Assistant Modes

Caller AI assistants can operate in three voice processing modes, each with different latency, voice options, and ideal use cases.

1. Pipeline Mode High Logic

How it works: Speech-to-text → LLM → text-to-speech
Latency: ~800 to 1500 ms

Strengths

  • Handles complex reasoning
  • Supports long, multi-sentence replies
  • Full access to all voices (including custom cloned)
  • Clean variable use and structured conversation control

Best For

  • Deep support conversations
  • Detailed explanations
  • Brand-specific voice requirements
2. Speech-to-Speech Fastest

How it works: Direct speech input → multimodal model → speech output (no intermediate text stage)
Latency: ~300 to 600 ms (very fast)

Strengths

  • Most natural humanlike flow
  • Ultra-low response time
  • Great for short, reactive interactions
  • More expressive intonation

Best For

  • Fast-paced sales calls
  • Appointment confirmations
  • Short back-and-forth conversations
3. Dualplex Mode Recommended

How it works: Multimodal processing + ElevenLabs TTS for output.

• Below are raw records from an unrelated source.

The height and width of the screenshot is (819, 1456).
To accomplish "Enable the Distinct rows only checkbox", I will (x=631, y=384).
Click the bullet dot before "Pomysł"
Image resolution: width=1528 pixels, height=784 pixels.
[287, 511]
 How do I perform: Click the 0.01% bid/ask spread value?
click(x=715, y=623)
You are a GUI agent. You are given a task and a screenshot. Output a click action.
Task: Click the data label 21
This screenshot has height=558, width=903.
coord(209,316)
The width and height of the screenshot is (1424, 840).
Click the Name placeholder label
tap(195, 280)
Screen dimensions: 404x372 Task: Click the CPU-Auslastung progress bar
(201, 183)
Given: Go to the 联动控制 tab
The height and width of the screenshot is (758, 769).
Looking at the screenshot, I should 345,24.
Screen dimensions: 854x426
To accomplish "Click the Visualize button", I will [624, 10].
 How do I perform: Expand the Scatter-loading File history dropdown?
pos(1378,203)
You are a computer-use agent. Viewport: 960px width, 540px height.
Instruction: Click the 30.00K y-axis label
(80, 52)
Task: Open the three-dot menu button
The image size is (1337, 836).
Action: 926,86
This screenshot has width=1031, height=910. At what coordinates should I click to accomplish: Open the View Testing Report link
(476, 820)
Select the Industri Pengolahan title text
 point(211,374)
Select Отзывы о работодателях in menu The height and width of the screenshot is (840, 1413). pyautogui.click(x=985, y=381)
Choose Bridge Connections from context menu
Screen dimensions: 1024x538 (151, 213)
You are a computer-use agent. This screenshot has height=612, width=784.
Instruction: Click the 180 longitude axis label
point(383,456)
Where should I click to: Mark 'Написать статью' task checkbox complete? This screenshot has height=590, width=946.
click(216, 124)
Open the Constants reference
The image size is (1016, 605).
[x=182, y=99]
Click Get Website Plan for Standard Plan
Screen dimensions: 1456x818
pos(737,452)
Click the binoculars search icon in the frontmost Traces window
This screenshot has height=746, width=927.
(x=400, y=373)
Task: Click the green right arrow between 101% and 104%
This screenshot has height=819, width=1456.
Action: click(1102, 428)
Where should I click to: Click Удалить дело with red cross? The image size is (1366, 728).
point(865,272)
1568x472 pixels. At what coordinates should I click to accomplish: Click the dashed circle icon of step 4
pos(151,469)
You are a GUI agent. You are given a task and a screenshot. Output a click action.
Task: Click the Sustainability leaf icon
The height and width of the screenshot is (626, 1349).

Best of both worlds.
Latency: Low, but varies based on selected voice.

Strengths

  • Faster like speech-to-speech
  • Higher audio quality using ElevenLabs voices
  • Supports custom voice cloning
  • More expressive, natural delivery

Best For

  • Premium/cloned voice + low latency
  • Most general business use cases
  • Sales and support where quality + speed matter

Switching Modes

You can switch modes anytime under Assistant → Settings → Voice Engine.

Tip: Run the same call in different modes to compare speed and tone before choosing.